Al-Juwaiser highlighted the challenges facing digitization of Saudi families, giving examples such as Absher, Najiz, family ID cards, Madrasati, and digital clinics.
“We really need to conduct studies on how families see their children using the internet. Some families reject all kinds of digitization, while others are entirely with the move. Meanwhile, other families are able to create a sort of balance between the two sides,” she said.
Some families cannot afford the cost of electronic devices for home learning, something that could “depressingly affect their children’s performance. Moreover, children are subject to cyberbullying when surfing the internet,” Al-Juwaiser added.

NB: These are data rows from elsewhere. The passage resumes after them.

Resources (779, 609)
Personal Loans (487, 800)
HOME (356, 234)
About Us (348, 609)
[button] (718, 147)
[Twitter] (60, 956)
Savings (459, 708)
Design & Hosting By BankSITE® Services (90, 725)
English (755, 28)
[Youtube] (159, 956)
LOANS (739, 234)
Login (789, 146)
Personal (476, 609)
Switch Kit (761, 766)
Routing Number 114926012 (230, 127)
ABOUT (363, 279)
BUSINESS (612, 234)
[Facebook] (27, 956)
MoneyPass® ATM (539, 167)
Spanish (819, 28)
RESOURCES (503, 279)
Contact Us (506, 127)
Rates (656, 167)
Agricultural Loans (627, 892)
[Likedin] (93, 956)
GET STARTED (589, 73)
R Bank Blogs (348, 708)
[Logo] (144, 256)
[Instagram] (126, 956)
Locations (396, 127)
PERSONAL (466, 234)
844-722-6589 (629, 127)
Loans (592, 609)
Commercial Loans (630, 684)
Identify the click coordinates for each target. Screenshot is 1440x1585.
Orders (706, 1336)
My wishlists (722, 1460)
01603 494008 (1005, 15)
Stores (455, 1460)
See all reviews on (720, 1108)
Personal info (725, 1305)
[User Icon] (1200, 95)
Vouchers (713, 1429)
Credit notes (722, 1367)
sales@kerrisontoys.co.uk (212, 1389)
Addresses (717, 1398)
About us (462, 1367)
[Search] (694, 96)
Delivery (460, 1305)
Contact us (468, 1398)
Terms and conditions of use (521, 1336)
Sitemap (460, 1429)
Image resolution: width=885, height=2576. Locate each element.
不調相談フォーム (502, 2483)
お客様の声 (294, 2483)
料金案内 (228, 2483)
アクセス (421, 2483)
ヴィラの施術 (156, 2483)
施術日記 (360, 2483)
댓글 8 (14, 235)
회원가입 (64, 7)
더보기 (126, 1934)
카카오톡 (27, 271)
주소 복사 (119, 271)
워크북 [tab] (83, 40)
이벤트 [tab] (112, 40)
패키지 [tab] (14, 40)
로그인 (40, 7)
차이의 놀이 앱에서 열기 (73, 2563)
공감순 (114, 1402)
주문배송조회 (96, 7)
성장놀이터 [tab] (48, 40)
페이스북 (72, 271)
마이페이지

Dr. Theeb Al-Dosari, a webinar participant, asked Al-Asiri how parents could make their children more aware of dubious sources of information.
“School curriculums can help our children learn how to take information from authentic sources. That way, such rumors will not affect them,” said Al-Asiri.
“Such fears are justified; as some parents are technologically illiterate, but luckily the new generation is doing well in dealing with the Ministry of Education’s Madrasati application, and families are beginning to show how much they are enjoying educational platforms.”
He warned that people should not let their fears get the better of them to the point that they avoided digitization which would only lead to digital illiteracy.